> Your goal: Every record below should be printed exactly as it appears.

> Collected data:
⟨
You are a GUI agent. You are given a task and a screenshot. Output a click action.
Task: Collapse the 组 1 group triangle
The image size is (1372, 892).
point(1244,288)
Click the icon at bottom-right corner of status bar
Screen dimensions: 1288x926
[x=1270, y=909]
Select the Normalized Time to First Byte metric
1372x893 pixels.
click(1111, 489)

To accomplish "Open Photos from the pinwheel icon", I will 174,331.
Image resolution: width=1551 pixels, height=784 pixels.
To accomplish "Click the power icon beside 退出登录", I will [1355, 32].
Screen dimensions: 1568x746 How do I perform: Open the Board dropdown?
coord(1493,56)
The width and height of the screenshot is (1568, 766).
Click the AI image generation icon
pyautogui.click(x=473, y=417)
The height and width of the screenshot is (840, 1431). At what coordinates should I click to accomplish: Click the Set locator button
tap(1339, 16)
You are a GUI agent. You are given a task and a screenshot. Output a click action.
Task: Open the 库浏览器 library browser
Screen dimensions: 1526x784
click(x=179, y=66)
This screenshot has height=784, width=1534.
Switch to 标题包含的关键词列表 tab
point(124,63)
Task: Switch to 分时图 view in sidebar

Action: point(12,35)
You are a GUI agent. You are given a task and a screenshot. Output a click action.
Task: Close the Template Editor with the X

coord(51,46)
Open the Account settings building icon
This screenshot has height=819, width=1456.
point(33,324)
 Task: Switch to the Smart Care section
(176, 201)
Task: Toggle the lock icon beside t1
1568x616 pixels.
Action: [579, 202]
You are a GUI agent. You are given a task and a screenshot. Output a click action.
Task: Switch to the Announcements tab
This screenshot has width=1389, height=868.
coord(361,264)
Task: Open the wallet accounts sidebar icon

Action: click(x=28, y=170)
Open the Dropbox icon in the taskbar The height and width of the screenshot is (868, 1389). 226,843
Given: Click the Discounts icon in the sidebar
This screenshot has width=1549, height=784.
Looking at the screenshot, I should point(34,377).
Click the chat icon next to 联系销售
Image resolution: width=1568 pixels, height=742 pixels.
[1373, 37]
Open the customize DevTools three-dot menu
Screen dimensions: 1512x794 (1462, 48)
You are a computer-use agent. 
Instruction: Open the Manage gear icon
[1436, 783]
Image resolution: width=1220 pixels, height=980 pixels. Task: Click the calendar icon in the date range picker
⟩
> Output of the task:
You are a GUI agent. You are given a task and a screenshot. Output a click action.
Task: Collapse the 组 1 group triangle
The image size is (1372, 892).
point(1244,288)
Click the icon at bottom-right corner of status bar
Screen dimensions: 1288x926
[x=1270, y=909]
Select the Normalized Time to First Byte metric
1372x893 pixels.
click(1111, 489)

To accomplish "Open Photos from the pinwheel icon", I will 174,331.
Image resolution: width=1551 pixels, height=784 pixels.
To accomplish "Click the power icon beside 退出登录", I will [1355, 32].
Screen dimensions: 1568x746 How do I perform: Open the Board dropdown?
coord(1493,56)
The width and height of the screenshot is (1568, 766).
Click the AI image generation icon
pyautogui.click(x=473, y=417)
The height and width of the screenshot is (840, 1431). At what coordinates should I click to accomplish: Click the Set locator button
tap(1339, 16)
You are a GUI agent. You are given a task and a screenshot. Output a click action.
Task: Open the 库浏览器 library browser
Screen dimensions: 1526x784
click(x=179, y=66)
This screenshot has height=784, width=1534.
Switch to 标题包含的关键词列表 tab
point(124,63)
Task: Switch to 分时图 view in sidebar

Action: point(12,35)
You are a GUI agent. You are given a task and a screenshot. Output a click action.
Task: Close the Template Editor with the X

coord(51,46)
Open the Account settings building icon
This screenshot has height=819, width=1456.
point(33,324)
 Task: Switch to the Smart Care section
(176, 201)
Task: Toggle the lock icon beside t1
1568x616 pixels.
Action: [579, 202]
You are a GUI agent. You are given a task and a screenshot. Output a click action.
Task: Switch to the Announcements tab
This screenshot has width=1389, height=868.
coord(361,264)
Task: Open the wallet accounts sidebar icon

Action: click(x=28, y=170)
Open the Dropbox icon in the taskbar The height and width of the screenshot is (868, 1389). 226,843
Given: Click the Discounts icon in the sidebar
This screenshot has width=1549, height=784.
Looking at the screenshot, I should point(34,377).
Click the chat icon next to 联系销售
Image resolution: width=1568 pixels, height=742 pixels.
[1373, 37]
Open the customize DevTools three-dot menu
Screen dimensions: 1512x794 (1462, 48)
You are a computer-use agent. 
Instruction: Open the Manage gear icon
[1436, 783]
Image resolution: width=1220 pixels, height=980 pixels. Task: Click the calendar icon in the date range picker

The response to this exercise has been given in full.